Source:
[Date Prev][Date Next][Thread Prev][Thread Next][Date Index][Thread Index]

Re: Beam application upgrade on Flink crashes


Unfortunately, there are currently no compatibility guarantees between different Beam versions. Beam itself doesn't have the required interfaces or procedures in place for supporting backwards compatibility of state and there have been quite some changes in the internals between Flink 1.4 and Flink 1.5 that made larger changed necessary in how the Beam-Flink runner handles operator state.


On 22. Aug 2018, at 12:14, Jozef Vilcek <jozo.vilcek@xxxxxxxxx> wrote:

Hm, I am sorry to hear this. I must of missed it in docs, that beam version upgrades can break flink state. It is important information for ones wanting to use Beam on Flink in production.

So, I guess there is no guarantee for another bump of Flink version to not break things until it reach 1.7. 
Event then, thinks can break maybe? Is there a plan making Flink runner more robust and catch compatibility issues early by tests?

Just trying to figure out my options with upgrades. Does other runners suffer the same weak guarantees?

On Tue, Aug 21, 2018 at 9:25 PM Stephan Ewen <sewen@xxxxxxxxxx> wrote:
Flink 1.7 will change the way the "restore serializer" is handled, which should make it much easier to handle such cases.
Especially breaking java class version format will not be an issue anymore.

That should help to make it easier to give the Beam-on-Flink runner cross version compatibility.

On Mon, Aug 20, 2018 at 6:46 PM, Maximilian Michels <mxm@xxxxxxxxxx> wrote:
AFAIK the serializer used here is the CoderTypeSerializer which may not
be recoverable because of changes to the contained Coder
(TaggedKvCoder). It doesn't currently have a serialVersionUID, so even
small changes could break serialization backwards-compatibility.

As of now Beam doesn't offer the same upgrade guarantees as Flink [1].
This should be improved for the next release.



On 20.08.18 17:46, Stephan Ewen wrote:
> Hi Jozef!
> When restoring state, the serializer that created the state must still
> be available, so the state can be read.
> It looks like some serializer classes were removed between Beam versions
> (or changed in an incompatible manner).
> Backwards compatibility of an operator implementation needs cooperation
> from the operator. Withing Flink itself, when we change the way an
> operator uses state, we keep the old codepath and classes in a
> "backwards compatibility restore" that takes the old state and brings it
> into the shape of the new state.

Material provided:
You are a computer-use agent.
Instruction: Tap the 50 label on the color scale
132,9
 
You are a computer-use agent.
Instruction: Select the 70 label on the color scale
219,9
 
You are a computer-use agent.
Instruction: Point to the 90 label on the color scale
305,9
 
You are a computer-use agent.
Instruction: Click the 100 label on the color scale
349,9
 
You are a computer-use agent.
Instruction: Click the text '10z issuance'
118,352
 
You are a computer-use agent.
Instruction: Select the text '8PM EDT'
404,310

Complete the following:
a. How many lines of the listing contain the string "text"? Reply with the number only.
b. Pick up the mail thread about the Beam application upgrade crashing on Flink and continue it from the point where it stops.

Responses:
a. 2

b.
> I am not deeply into the of how Beam and the Flink runner implement
> their use of state, but it looks this part is not present, which could
> mean that savepoints taken from Beam applications are not backwards
> compatible.
> On Mon, Aug 20, 2018 at 4:03 PM, Jozef Vilcek <jozo.vilcek@xxxxxxxxx
> <mailto:jozo.vilcek@xxxxxxxxx>> wrote:
>     Hello,
>     I am attempting to upgrade  Beam app from 2.5.0 running on Flink
>     1.4.0 to Beam 2.6.0 running on Flink 1.5.0. I am not aware of any
>     state migration changes needed for Flink 1.4.0 -> 1.5.0 so I am just
>     starting a new App with updated libs from Flink save-point captured
>     by previous version of the app.
>     There is not change in topology. Job is accepted without error to
>     the new cluster which suggests that all operators are matched with
>     state based on IDs. However, app runs only few seccons and then
>     crash with:
>     java.lang.Exception: Exception while creating StreamOperatorStateContext.
>       at org.apache.flink.streaming.api.operators.StreamTaskStateInitializerImpl.streamOperatorStateContext(StreamTaskStateInitializerImpl.java:191)
>       at org.apache.flink.streaming.api.operators.AbstractStreamOperator.initializeState(AbstractStreamOperator.java:227)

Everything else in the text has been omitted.